Search code examples
calgorithmfrequency

Is there an efficient way to find the most frequent number in a sorted array of ranges in constant space


I have to find the most frequent number (or mode) from a sorted array of ranges. This range consists simply of a start and end number that is inclusive. As an example arr[0] could contain the numbers {0, 3}, which would then mean the numbers {0, 1, 2, 3}. The ranges are sorted by start number, and when start numbers are equal they are sorted by the end number. Both in ascending order.

The array is filled with n of these ranges. I need to find a way to find the number that occurs in the most ranges.

I have thought of a solution that goes through all the numbers once, but this is in O(n * m), where m is the average length of the ranges. This is an horrendously slow algorithm for the size I am dealing with.

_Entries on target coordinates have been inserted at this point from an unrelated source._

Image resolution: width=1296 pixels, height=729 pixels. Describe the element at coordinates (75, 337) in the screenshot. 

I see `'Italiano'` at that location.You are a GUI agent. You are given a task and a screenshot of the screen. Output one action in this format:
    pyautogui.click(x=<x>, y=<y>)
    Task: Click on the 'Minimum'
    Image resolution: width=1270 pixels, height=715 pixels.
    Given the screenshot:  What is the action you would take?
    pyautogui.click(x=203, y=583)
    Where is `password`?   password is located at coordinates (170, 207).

I have also looked at some faster solutions such as this, but I can't think of an efficient way of implementing it when you cannot easily find the kth number, because the ranges can be wildly different sizes.

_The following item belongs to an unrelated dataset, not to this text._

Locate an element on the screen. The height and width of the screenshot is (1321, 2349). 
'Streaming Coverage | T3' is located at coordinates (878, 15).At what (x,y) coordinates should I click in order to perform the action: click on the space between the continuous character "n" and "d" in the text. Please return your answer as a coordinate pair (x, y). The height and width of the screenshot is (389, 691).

I'm currently trying to implement this in C, but any idea's or links to resources dealing with this are greatly appreciated.


Solution

    1. Convert each ranges {a, b} to two events "add 1 at a" and "subtract 1 at b+1".
    2. Sort the events by ascending order of where to add or subtract. subtract events should be come earlier than add events for same position.
    3. Execute the events and check at what point the result of calculation became highest.

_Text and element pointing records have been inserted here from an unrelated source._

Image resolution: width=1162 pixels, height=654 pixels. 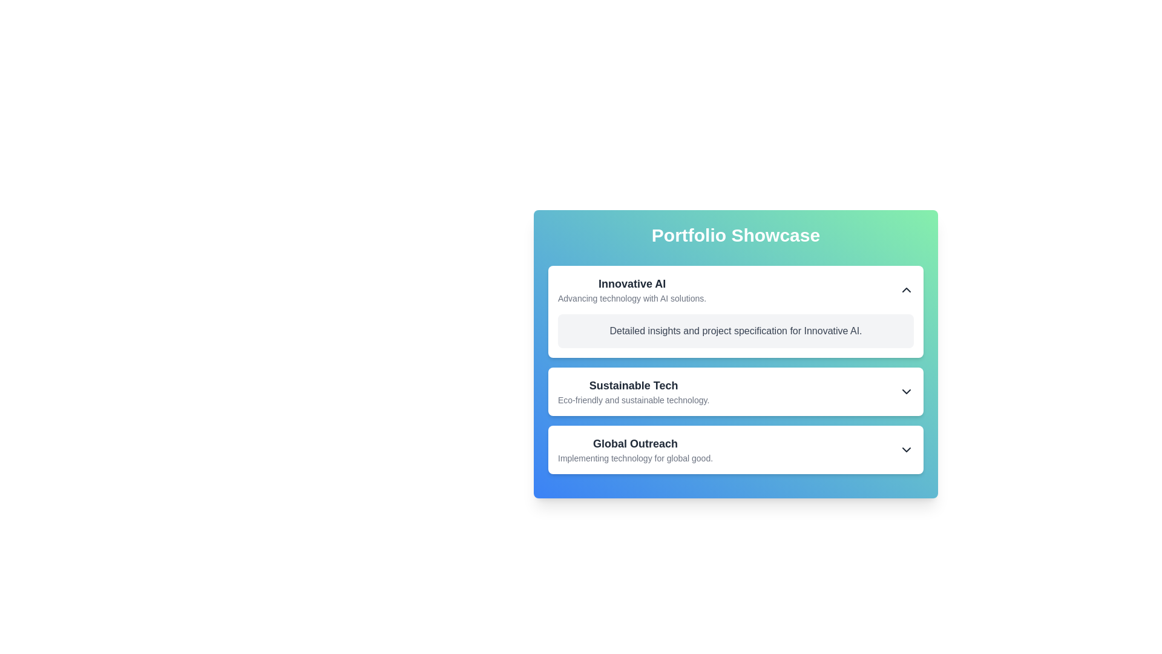 What do you see at coordinates (735, 331) in the screenshot?
I see `the text element containing the phrase 'Detailed insights and project specification for Innovative AI.' which is styled with gray color and located under the 'Innovative AI' section` at bounding box center [735, 331].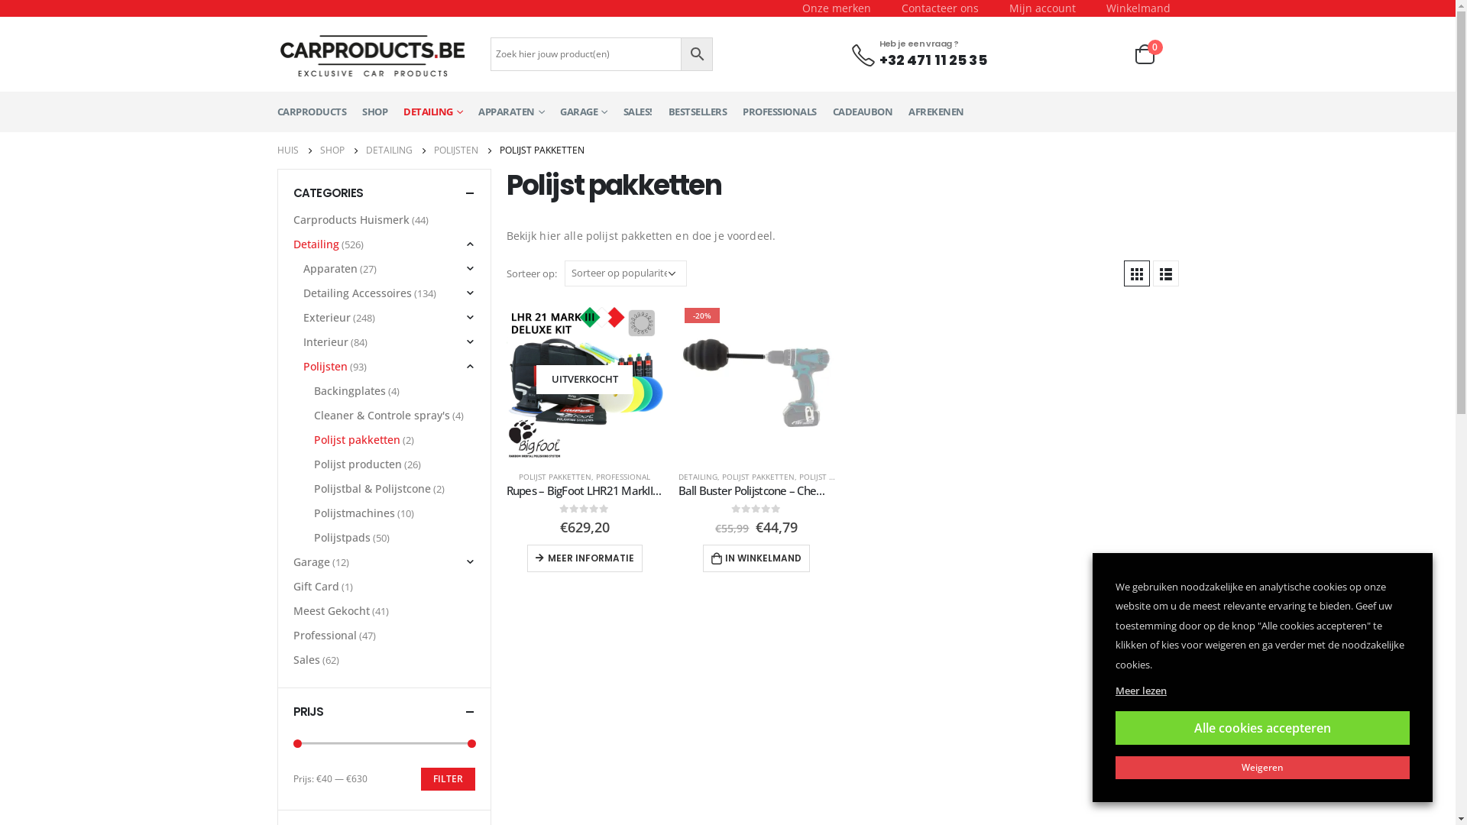 This screenshot has width=1467, height=825. I want to click on 'Polijst producten', so click(357, 464).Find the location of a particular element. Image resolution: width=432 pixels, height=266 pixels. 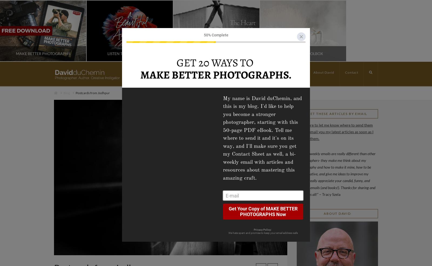

'– Tracy Szela' is located at coordinates (329, 194).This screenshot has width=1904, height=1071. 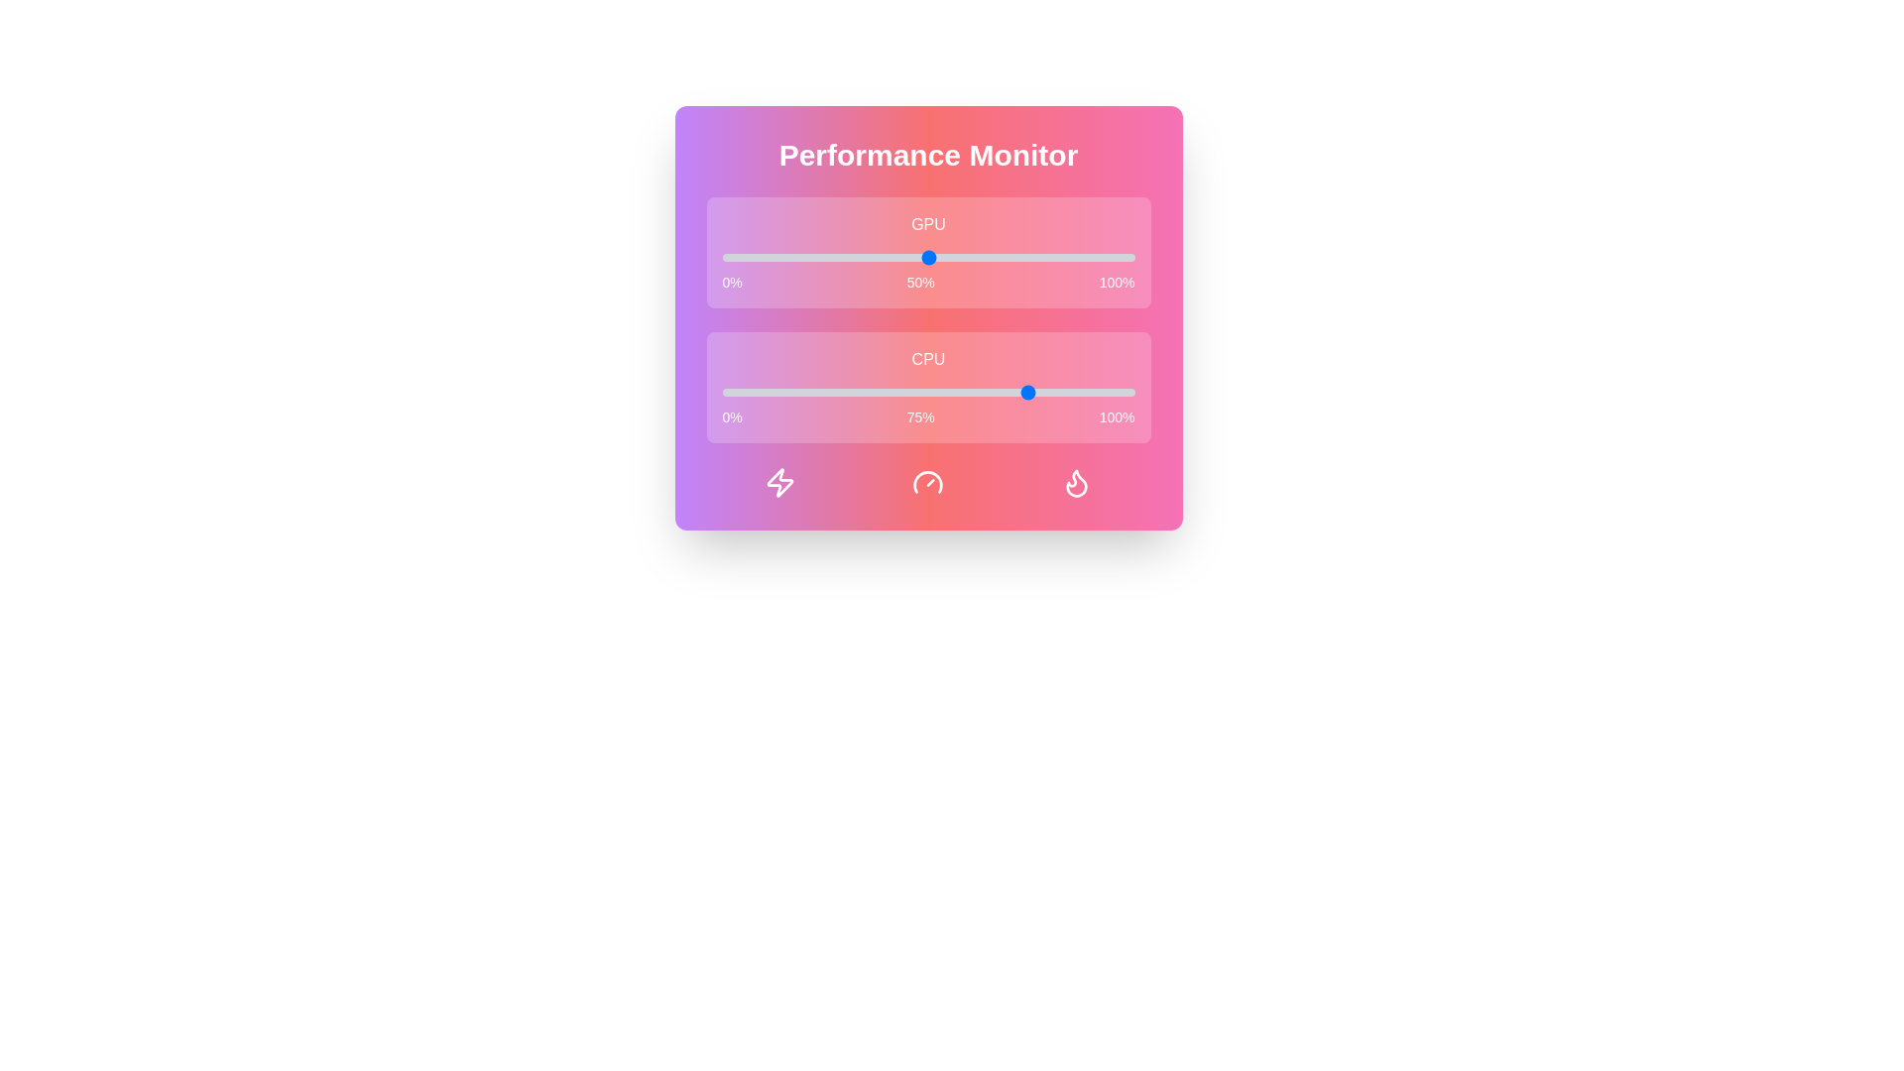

    For example, if we have 3 ranges {0, 5}, {2, 9}, {4, 7}, each range will be like this:

    0123456789
    ------
      --------
        ----
    

    And sorted events are:

    • add 1 to 0
    • add 1 to 2
    • add 1 to 4
    • subtract 1 to 6
    • subtract 1 to 8
    • subtract 1 to 10

    Executing these events, the value becomes the highest 3 after executing the 3rd event and before executing the 4th event. Therefore we can say that the most appering numbers are 4 and 5.

    The time complexity is O(N log N) because:

    • O(N) conversion from ranges to events
    • O(N log N) sorting of events
    • O(N) execution of events

    The space complexity is O(N) for storing the events.